- Ireland’s data center electricity demand is reportedly increasing by 360% in ten years
- Data centers now account for 23% of the entire country’s electricity consumption
- New data centers can now only be built if certain considerations for power requirements are met
Ireland’s data center electricity consumption has increased 360% in ten years and will now account for 23% of the country’s total electricity demand by 2026.
With total residential consumption at 28% and demand for data centers rising rapidly, it won’t be long before the server farms overtake the consumption of Ireland’s population of just over five million.
These figures come from a report by Ireland’s Central Statistics Office, which shows data center electricity consumption is up 10% year-on-year from 2024 to 2025, despite a moratorium on new data center grid connections introduced in 2021. In total, the country’s data centers consumed 7,663 GWh last year, despite the rest of the country’s demand increasing by just 2% over the same period.
Ireland struggles with demand for data center power
The 2021 moratorium, imposed by Ireland’s Commission for Regulation of Utilities (CRU), required the national grid operator, EirGrid, to stop processing default power applications for data centers in the Greater Dublin Area. New data centers built following this ruling were therefore required to supply their own energy on site or construct new projects in regions not covered by this restriction.

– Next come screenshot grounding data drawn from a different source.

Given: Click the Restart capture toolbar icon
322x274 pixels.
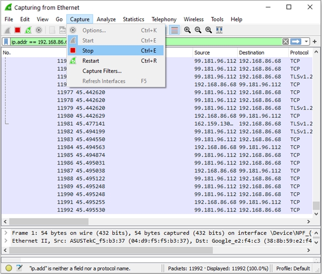Looking at the screenshot, I should 28,30.
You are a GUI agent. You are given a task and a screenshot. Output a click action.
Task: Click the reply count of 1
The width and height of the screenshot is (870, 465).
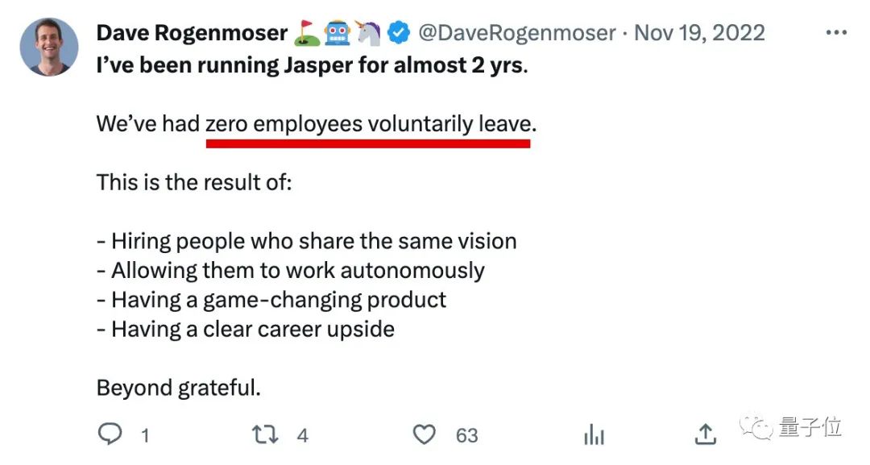pos(145,436)
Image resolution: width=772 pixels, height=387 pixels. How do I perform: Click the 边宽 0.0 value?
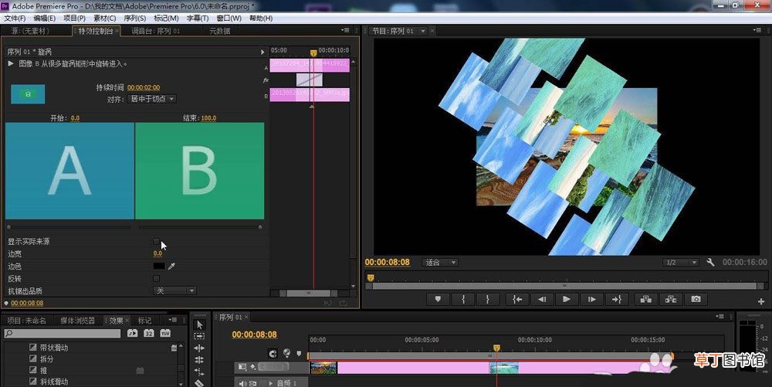157,253
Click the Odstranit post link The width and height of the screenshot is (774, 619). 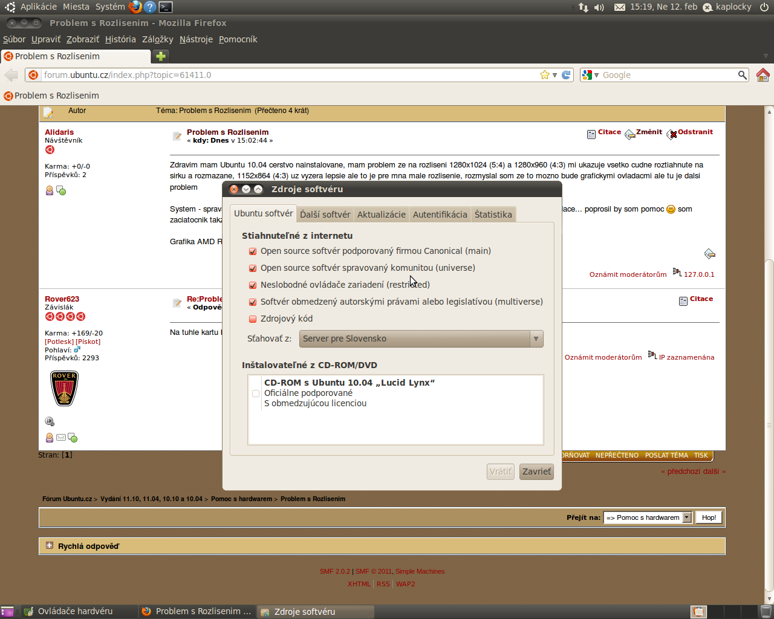pyautogui.click(x=695, y=132)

Consumption since 2021 has risen steadily, prompting the CRU to replace the previous moratorium with the Large Energy User (LEU) connection policy, which subjects new data center projects to a series of measures designed to ease consumption levels on the national grid while creating new sources of energy.

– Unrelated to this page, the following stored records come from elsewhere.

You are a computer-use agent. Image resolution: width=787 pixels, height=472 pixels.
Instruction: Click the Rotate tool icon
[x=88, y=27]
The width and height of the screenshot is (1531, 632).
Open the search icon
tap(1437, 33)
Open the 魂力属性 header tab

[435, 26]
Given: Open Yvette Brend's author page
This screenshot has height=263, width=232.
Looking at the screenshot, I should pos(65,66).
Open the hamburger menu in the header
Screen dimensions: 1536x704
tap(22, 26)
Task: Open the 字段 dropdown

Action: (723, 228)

Data centers above 10 MVA are now required to construct on-site flexible power generation that covers 100% of demand, while sourcing at least 80% of their annual electricity from new, unsubsidized renewable projects within six years.
Ireland has become a hub for big tech. Many companies have built European headquarters in the country, with hyperscalers such as AWS, Google, Meta and Microsoft building and operating the majority of Ireland’s 89 data centers to power cloud infrastructure and AI models.
As a result of the rapid increase in demand, Ireland now has the highest electricity costs in Europe, with Irish households paying around €480 ($550) more per year compared to the EU average. Higher electricity prices have been a catalyst for data center opposition, particularly in the US, where working-class communities are challenging new data center projects on an unprecedented scale.
This opposition has been a leading contributor to more than half of US data centers being canceled or delayed, with US citizens citing rising electricity costs, concerns over water usage and fears of AI job replacement as the main reasons for opposition.